Moel Famau Country Park

Moel Famau Country Park

  • The Jubilee Tower in Edwardian Times
    The Jubilee Tower in Edwardian Times

Moel Famau means ‘Mother Mountain’ in Welsh, and this peak is well named – at 554m (1818ft) it is the highest summit in the Clwydian Range.

It sits in the middle of the heather-clad hills of the central part of the Range and offers stunning views across the Vale of Clwyd to Snowdonia and the North Wales coast. One of the best ways to reach it is via Offa’s Dyke National Trail. Topped by the Jubilee Tower this iconic landmark is visible for many miles around.

Moel Famau and much of the surrounding land make up Moel Famau Country Park, which attracts about 200,000 visitors each year.

Did You Know?

In 1888, reports of gold found on Moel Famau hit the local headlines.
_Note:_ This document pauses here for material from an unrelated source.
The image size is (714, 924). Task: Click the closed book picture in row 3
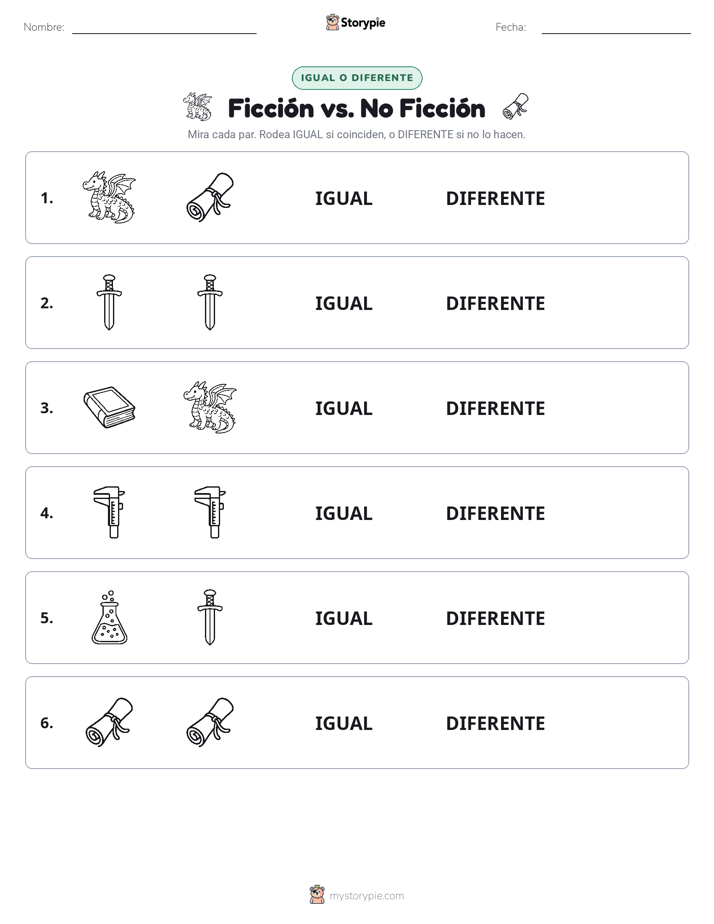[109, 407]
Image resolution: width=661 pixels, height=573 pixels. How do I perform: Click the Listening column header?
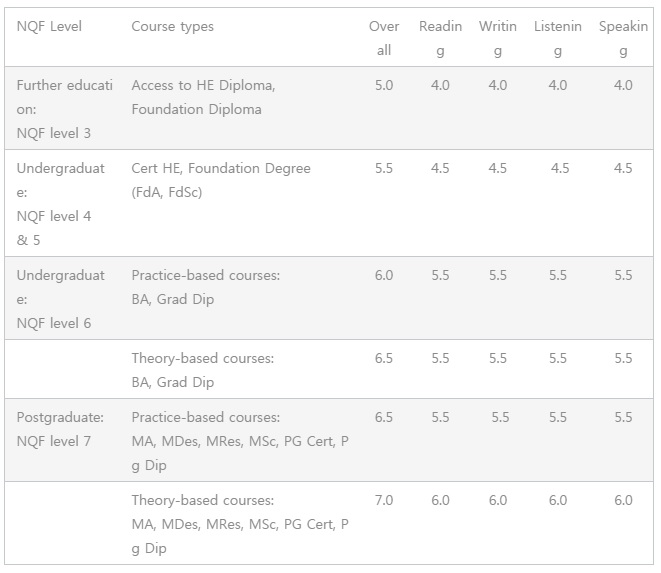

The land around Moel Famau was mined in what became known as the ‘Cilcain Gold Rush’ but sadly no fortunes were found.

The mountains here are covered in heather moorland, an internationally important habitat. But what remains is only a fragment of what was here 100 years ago. Forestation and agricultural improvement has led to a 40% loss since the Second World War.

Much of the Country Park is common land, owned by Denbighshire and Flintshire County Councils, where numerous farmers have the rights to graze sheep. Please remember when walking and cycling here that sheep are grazed on the hill throughout much of the year..

You may well notice strange shapes cut into the heather while you’re walking in the park. This is part of the ongoing management that’s taken place in the uplands for generations – a combination of burning and cutting encourages new heather to grow and provides fresh grazing for sheep.

It also creates excellent nesting and feeding areas for upland birds. Of particular importance is the black grouse, one of the rarest birds in Wales, but found here in small numbers – since the late 1990s the population has increased from only 10 males, to recent counts of 40 male black grouse. Very early on spring mornings the male black grouse gather together to display and compete for the females. This “lekking” is an extraordinary spectacle.